Entries for locating words and elements:

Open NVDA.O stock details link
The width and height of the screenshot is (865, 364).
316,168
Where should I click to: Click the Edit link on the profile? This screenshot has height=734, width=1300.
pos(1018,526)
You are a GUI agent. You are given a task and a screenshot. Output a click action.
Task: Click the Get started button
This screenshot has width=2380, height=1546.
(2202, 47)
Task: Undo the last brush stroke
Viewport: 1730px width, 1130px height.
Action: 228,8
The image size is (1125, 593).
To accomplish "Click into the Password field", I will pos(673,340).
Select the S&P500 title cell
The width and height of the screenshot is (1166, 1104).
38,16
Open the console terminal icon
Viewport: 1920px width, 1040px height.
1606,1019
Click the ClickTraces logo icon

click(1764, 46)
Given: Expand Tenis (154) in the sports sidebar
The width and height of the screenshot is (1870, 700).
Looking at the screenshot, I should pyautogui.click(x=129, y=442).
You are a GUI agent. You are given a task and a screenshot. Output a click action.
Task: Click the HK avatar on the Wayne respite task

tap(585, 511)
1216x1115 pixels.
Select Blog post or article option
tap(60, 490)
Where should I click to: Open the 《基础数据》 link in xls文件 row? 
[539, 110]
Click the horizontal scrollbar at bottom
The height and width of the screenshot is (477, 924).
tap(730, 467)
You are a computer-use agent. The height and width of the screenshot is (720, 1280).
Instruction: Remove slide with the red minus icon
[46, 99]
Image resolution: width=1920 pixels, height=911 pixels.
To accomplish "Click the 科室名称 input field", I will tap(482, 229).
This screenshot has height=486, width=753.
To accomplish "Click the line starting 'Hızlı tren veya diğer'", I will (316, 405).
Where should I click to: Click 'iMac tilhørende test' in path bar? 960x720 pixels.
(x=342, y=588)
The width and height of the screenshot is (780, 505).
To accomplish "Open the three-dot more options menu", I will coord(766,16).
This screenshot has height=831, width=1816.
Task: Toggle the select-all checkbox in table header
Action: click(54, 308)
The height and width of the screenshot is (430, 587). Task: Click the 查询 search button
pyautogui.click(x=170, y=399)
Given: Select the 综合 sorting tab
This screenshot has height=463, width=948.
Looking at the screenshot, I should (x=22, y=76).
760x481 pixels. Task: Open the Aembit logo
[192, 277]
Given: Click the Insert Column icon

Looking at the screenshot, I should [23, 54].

> _Task prompt_
Update all of the lines above by replacing "GUI agent" with "interface agent" wherever it occurs, and leave everything else unchanged.

> _The response_
Open NVDA.O stock details link
The width and height of the screenshot is (865, 364).
316,168
Where should I click to: Click the Edit link on the profile? This screenshot has height=734, width=1300.
pos(1018,526)
You are a interface agent. You are given a task and a screenshot. Output a click action.
Task: Click the Get started button
This screenshot has width=2380, height=1546.
(2202, 47)
Task: Undo the last brush stroke
Viewport: 1730px width, 1130px height.
Action: 228,8
The image size is (1125, 593).
To accomplish "Click into the Password field", I will pos(673,340).
Select the S&P500 title cell
The width and height of the screenshot is (1166, 1104).
38,16
Open the console terminal icon
Viewport: 1920px width, 1040px height.
1606,1019
Click the ClickTraces logo icon

click(1764, 46)
Given: Expand Tenis (154) in the sports sidebar
The width and height of the screenshot is (1870, 700).
Looking at the screenshot, I should pyautogui.click(x=129, y=442).
You are a interface agent. You are given a task and a screenshot. Output a click action.
Task: Click the HK avatar on the Wayne respite task

tap(585, 511)
1216x1115 pixels.
Select Blog post or article option
tap(60, 490)
Where should I click to: Open the 《基础数据》 link in xls文件 row? 
[539, 110]
Click the horizontal scrollbar at bottom
The height and width of the screenshot is (477, 924).
tap(730, 467)
You are a computer-use agent. The height and width of the screenshot is (720, 1280).
Instruction: Remove slide with the red minus icon
[46, 99]
Image resolution: width=1920 pixels, height=911 pixels.
To accomplish "Click the 科室名称 input field", I will tap(482, 229).
This screenshot has height=486, width=753.
To accomplish "Click the line starting 'Hızlı tren veya diğer'", I will (316, 405).
Where should I click to: Click 'iMac tilhørende test' in path bar? 960x720 pixels.
(x=342, y=588)
The width and height of the screenshot is (780, 505).
To accomplish "Open the three-dot more options menu", I will coord(766,16).
This screenshot has height=831, width=1816.
Task: Toggle the select-all checkbox in table header
Action: click(54, 308)
The height and width of the screenshot is (430, 587). Task: Click the 查询 search button
pyautogui.click(x=170, y=399)
Given: Select the 综合 sorting tab
This screenshot has height=463, width=948.
Looking at the screenshot, I should (x=22, y=76).
760x481 pixels. Task: Open the Aembit logo
[192, 277]
Given: Click the Insert Column icon

Looking at the screenshot, I should [23, 54].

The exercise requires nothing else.